* _Brief_
Pick out every line in the listing below that contains the word "icon", and copy each one in full.

* _Data shown_
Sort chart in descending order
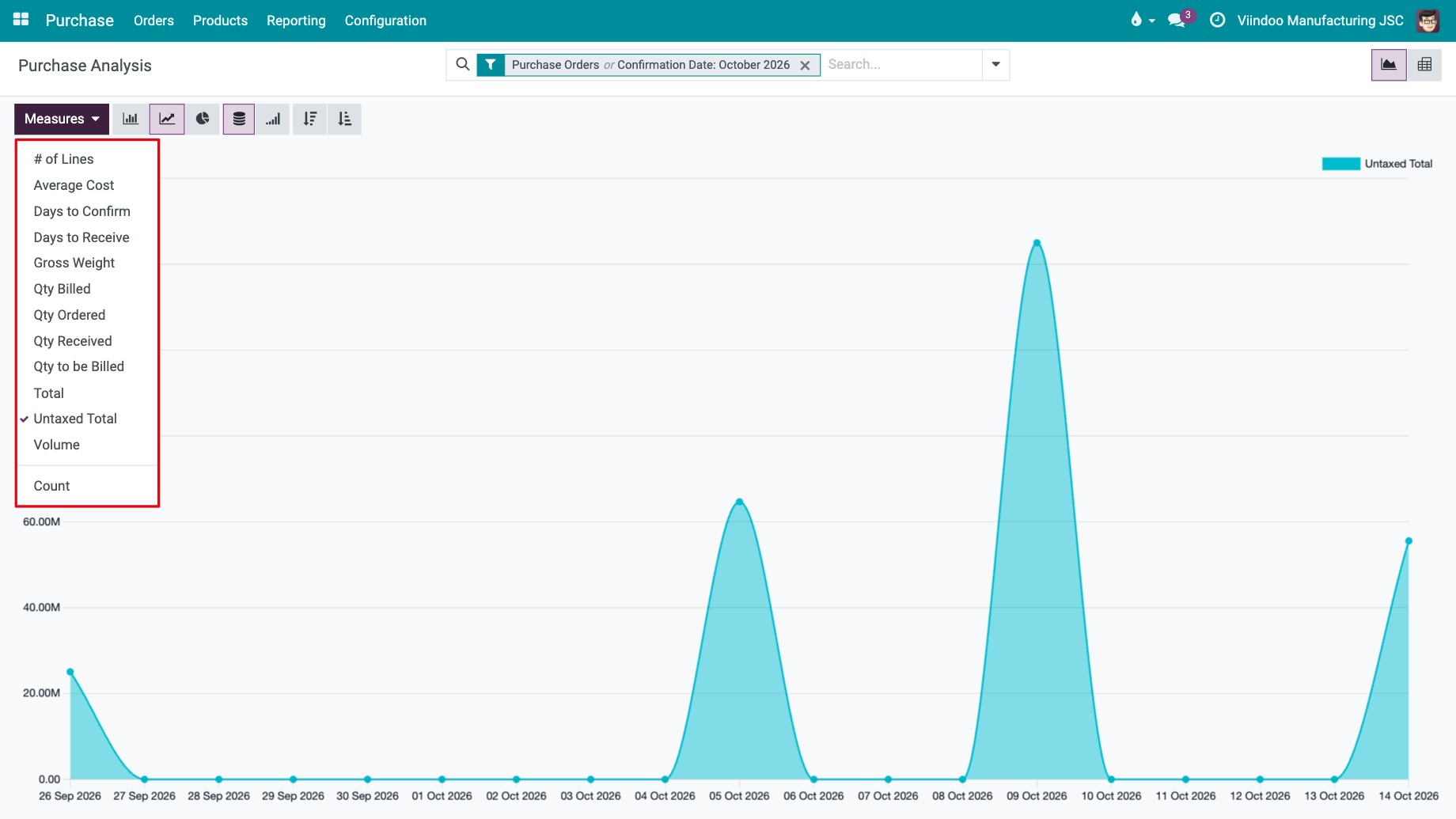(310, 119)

...

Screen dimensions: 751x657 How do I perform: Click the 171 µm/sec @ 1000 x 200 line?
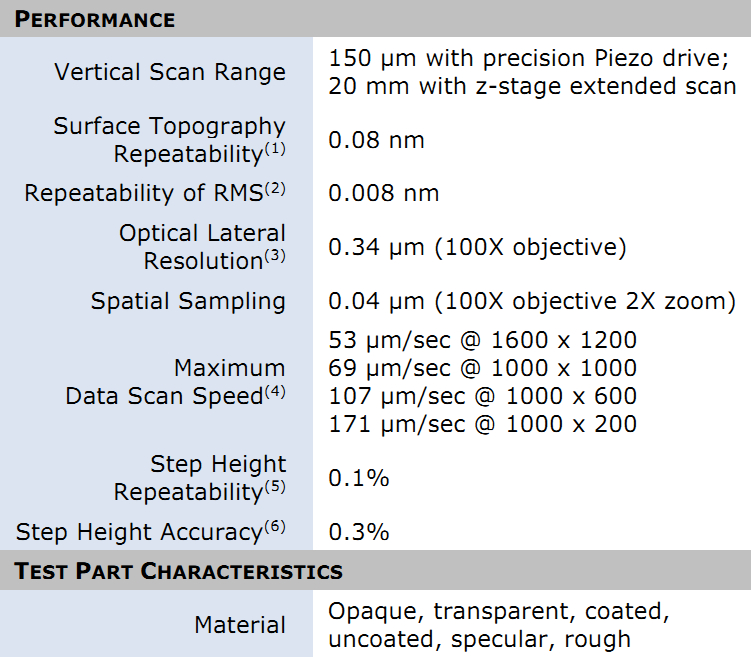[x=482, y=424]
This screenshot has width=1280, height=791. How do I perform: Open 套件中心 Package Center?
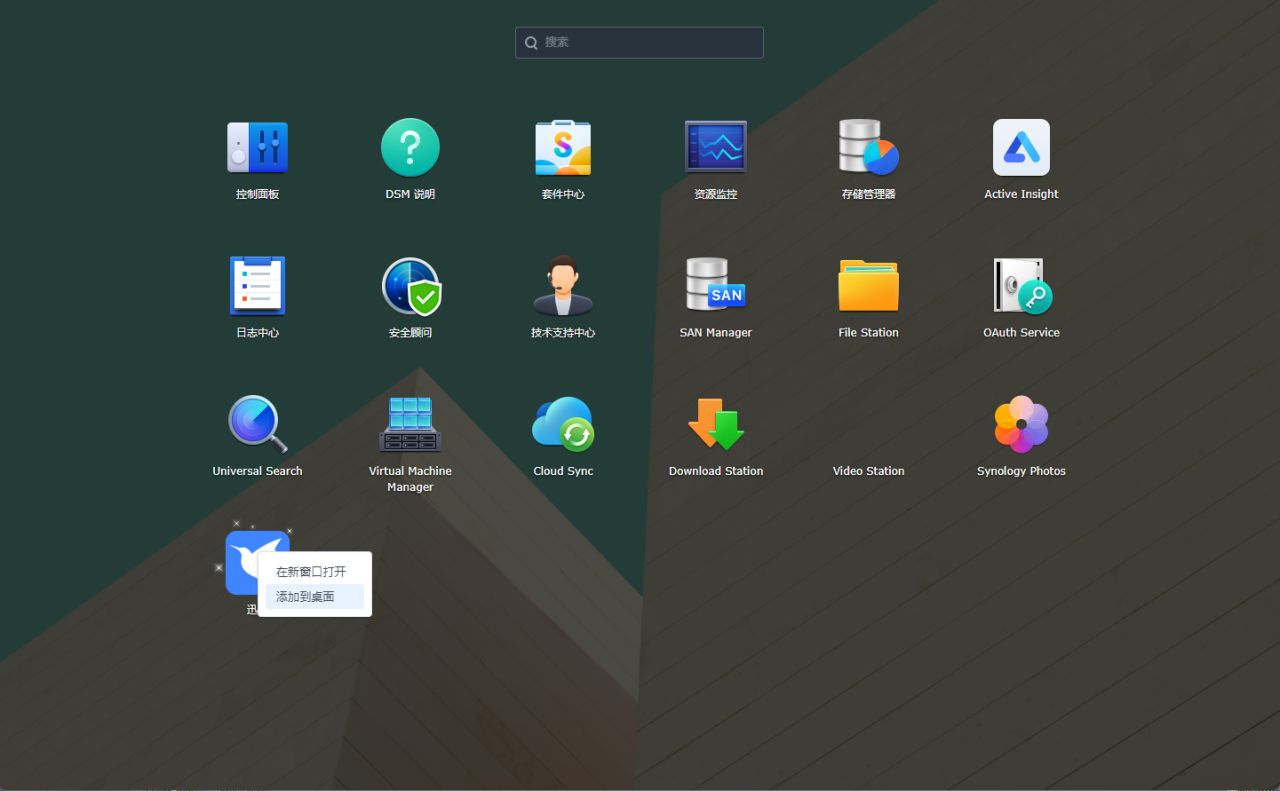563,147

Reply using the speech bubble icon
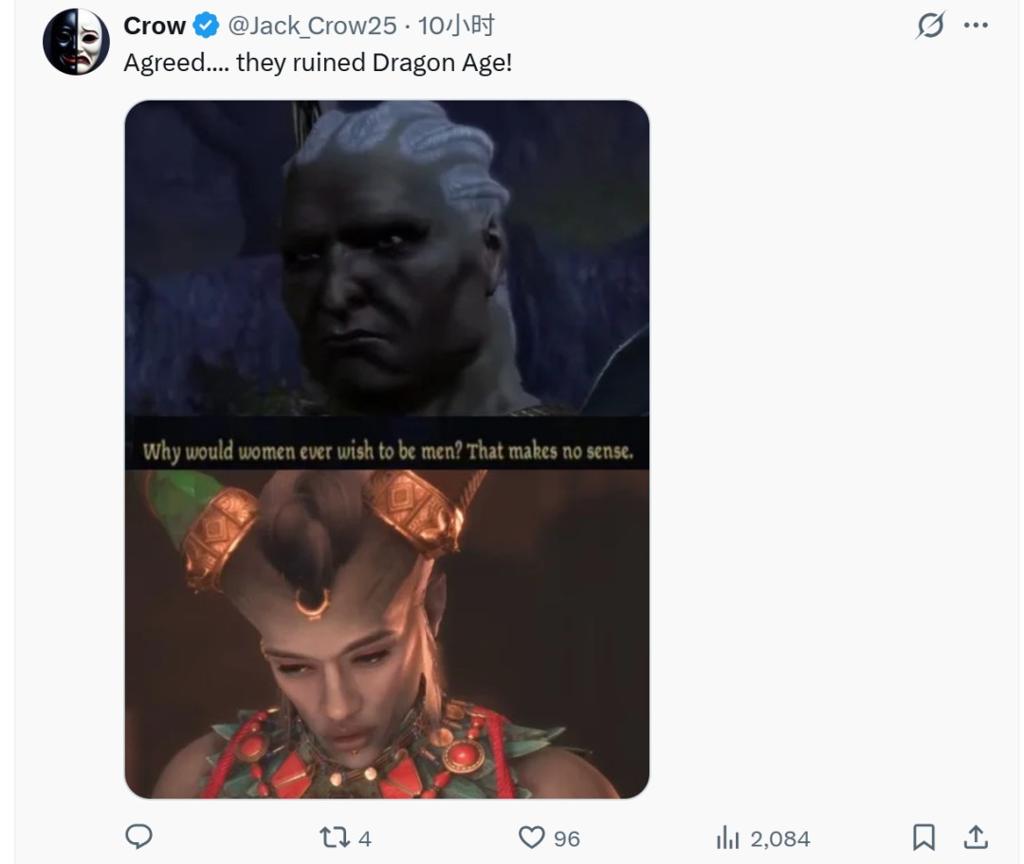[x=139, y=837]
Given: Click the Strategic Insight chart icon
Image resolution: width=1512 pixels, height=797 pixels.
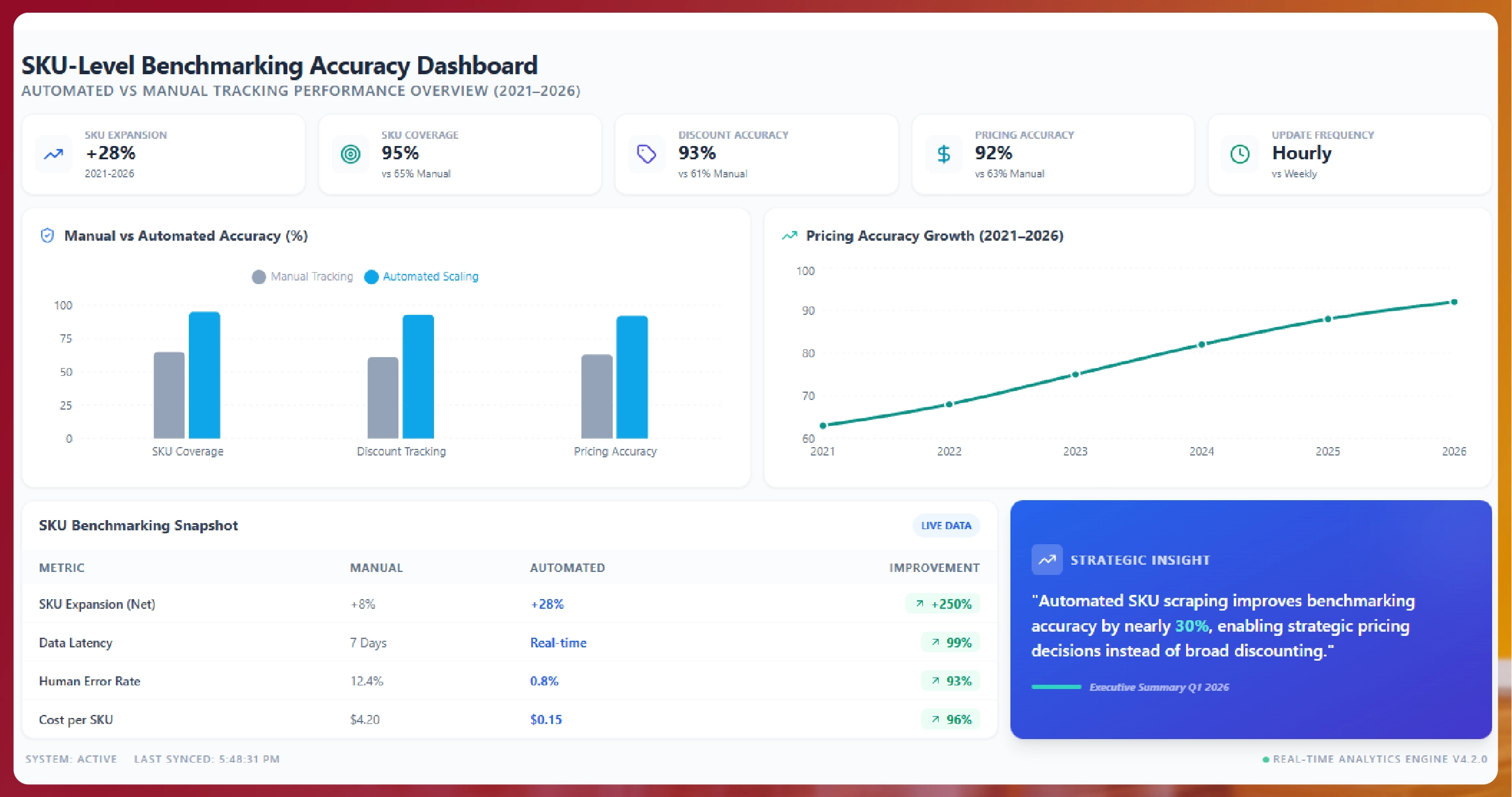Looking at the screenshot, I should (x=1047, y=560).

* * *

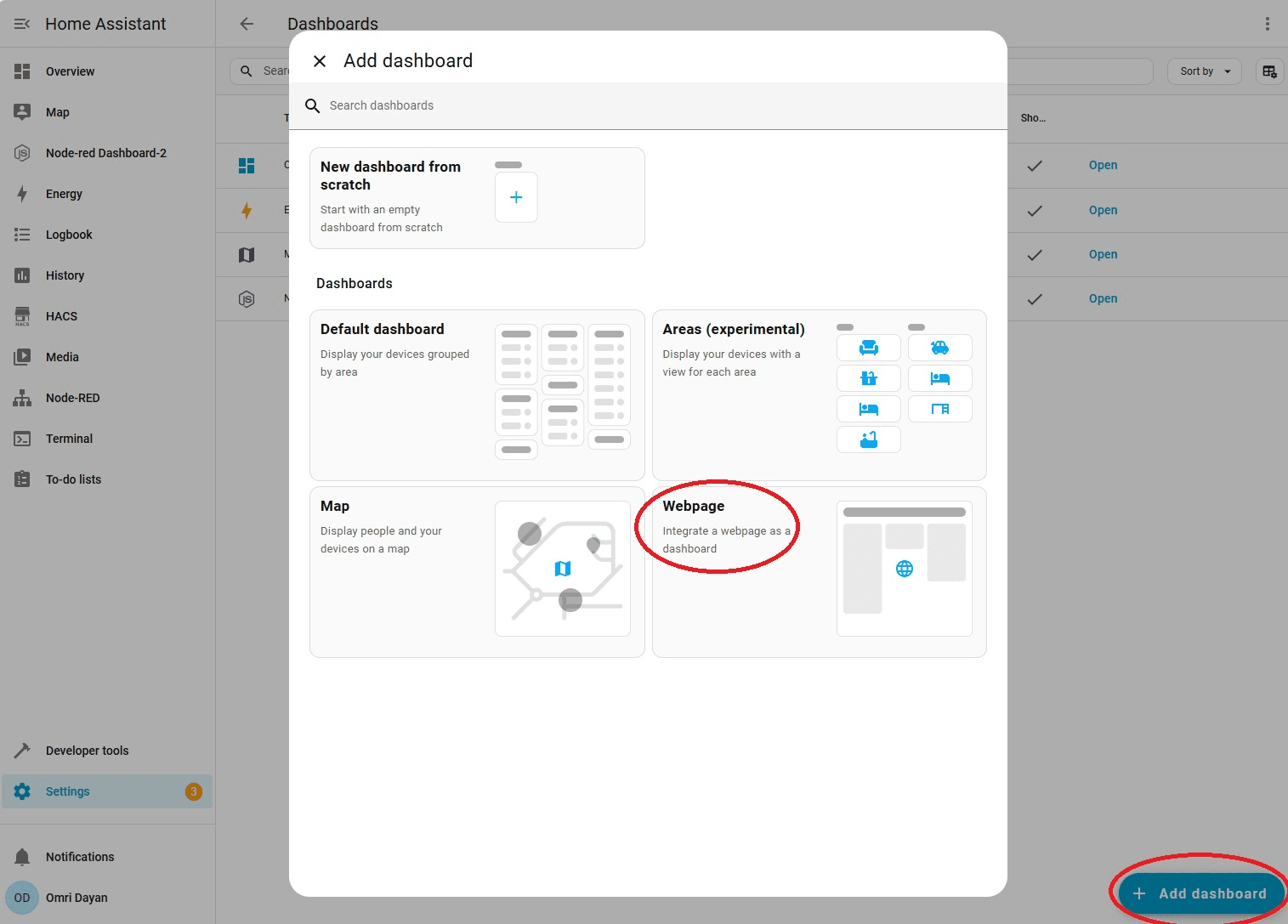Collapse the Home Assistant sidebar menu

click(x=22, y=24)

* _Output_
Reply using the speech bubble icon
Given: Click the Strategic Insight chart icon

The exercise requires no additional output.